For the second, if it has a 0.4% chance then the odds are 0.004. 1/0.004 is 250, so 1/250.
To the second question: 0.4% IS the chance. Not getting it in 50 tries is not unlucky at all
Since you are using percentages I am assuming you understand those. To calculate the chance of something happening multiple times in a row we just have to multiply by the number of tries.
Take a dice for example: What are the chances to throw number 6 for 3 times in a row.
Each throw is 1 in 6 – 16,667 %. To multiply percentages we divide them by 100, do 16,667 % is a chance of 0,16667 and then we multiply like this:
0,16667 x 0,16667 x 0,16667 = 0,004629907413 (chance)
Multiply that x100 to get a percentage again: 0,4629907413 % chance
If we have to multiply something by itself multiple times we can tell our calculator to do this like so: (0,16667)^(3)

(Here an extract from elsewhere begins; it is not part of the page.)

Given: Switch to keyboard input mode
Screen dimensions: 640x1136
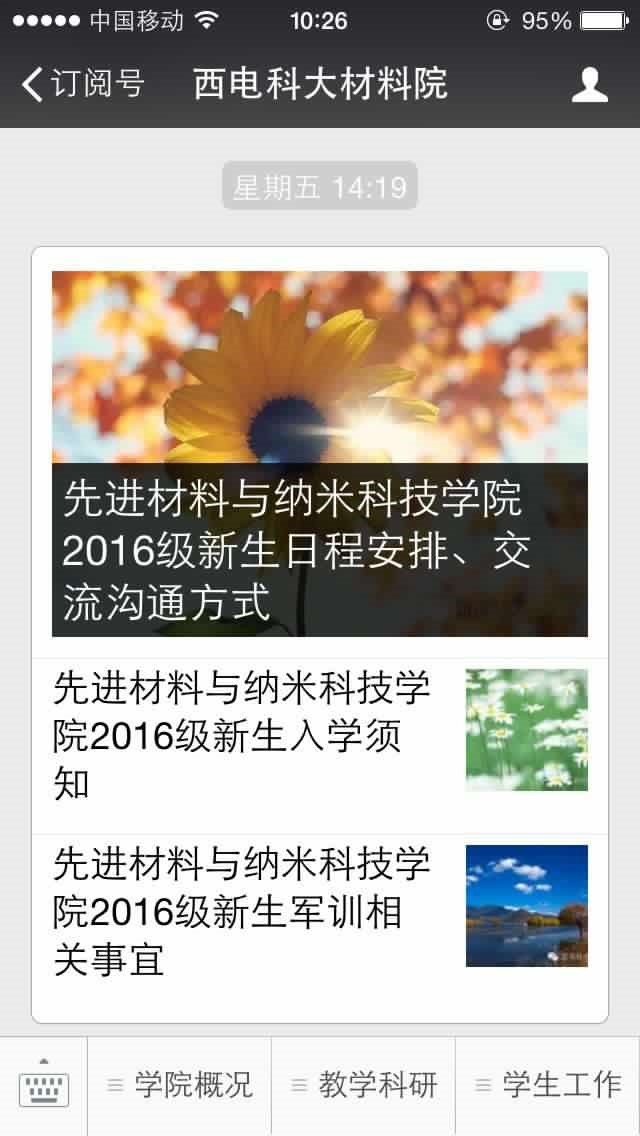Looking at the screenshot, I should tap(44, 1085).
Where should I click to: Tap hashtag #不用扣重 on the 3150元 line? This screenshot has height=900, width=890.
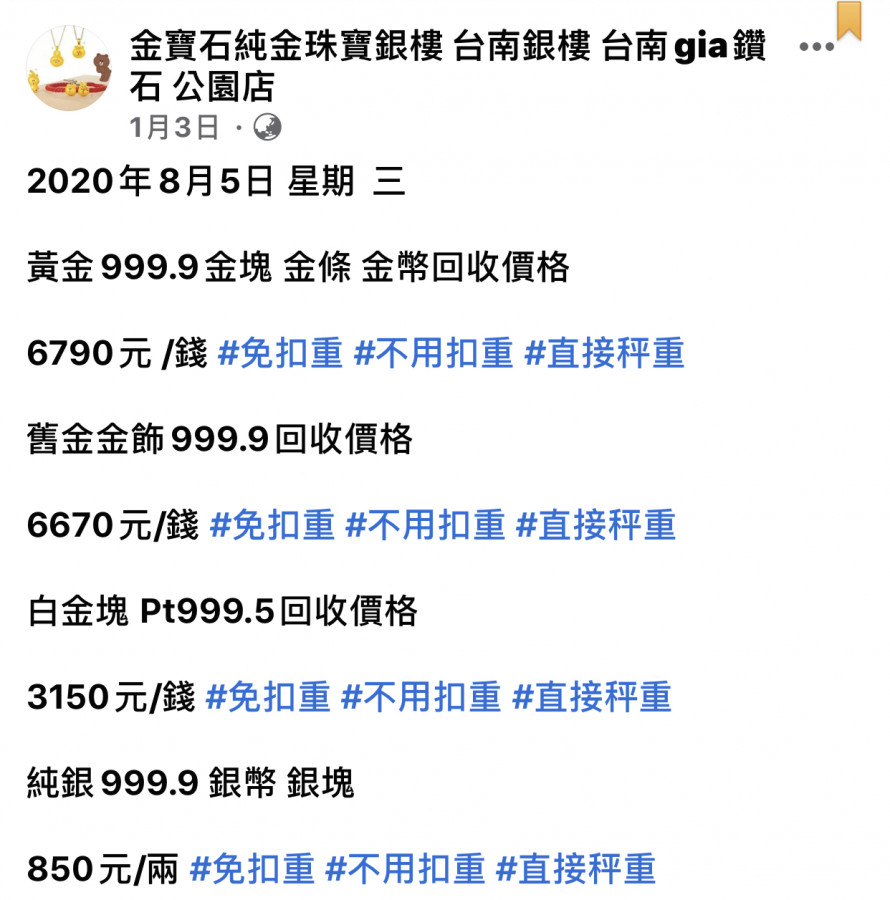421,697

So in your example this becomes: (0,881)^(12) = 0,218630577 which translates into 21,8630577%.
It’s as simple as counting the outcomes.
If you do something that has 100 outcomes two times in a row, the total possible outcomes is 100×100=10,000.
For each of the first outcome options you could have any of the 100 2nd outcome options. (1,1 1,2 1,3… 1,100 then 2,1 2,2 2,3 … 2,100 etc.)
Similarly, If there are 88 good outcomes, then for each if the first good outcomes, there are 88 good 2nd outcomes. Total is 88×88. (1,1… 1,88 then 2,1 …2,88)
If you have an 88.1% chance each time then to get a positive outcome 2 times in a row is just (88.1/100)^2. 3 times is (88.1/100)^3.
It’s just counting the number of outcomes that are pass vs total outcomes.
If you have an outcome that is 88.1% likely to happen each time <something> happens, and you want to determine the chance of only that outcome having occurred after 12 instances of <something> happening, then you can simply multiply the chance with itself 12 times: (0.881 ^ 12) * 100 = 21.86%
Your chance of rolling <something> with an 0.4% chance once on one attempt is 0.4%. Determining your chance of rolling <something> at least once across 50 attempts is then basically just the previous question, but flipped around, as you’re trying to determine the odds of rolling Not-<something> 50 times in a row. First, you flip the 0.4% chance to get the chance of Not-<something>, which is 99.6%. Then you do as before: 0.996 ^ 50 = 81.84%
So the chance of rolling Not-<something> 50 times in a row is 81.84%. That can be flipped again, leaving you with a 18.16% chance of rolling <something> at least once across 50 attempts.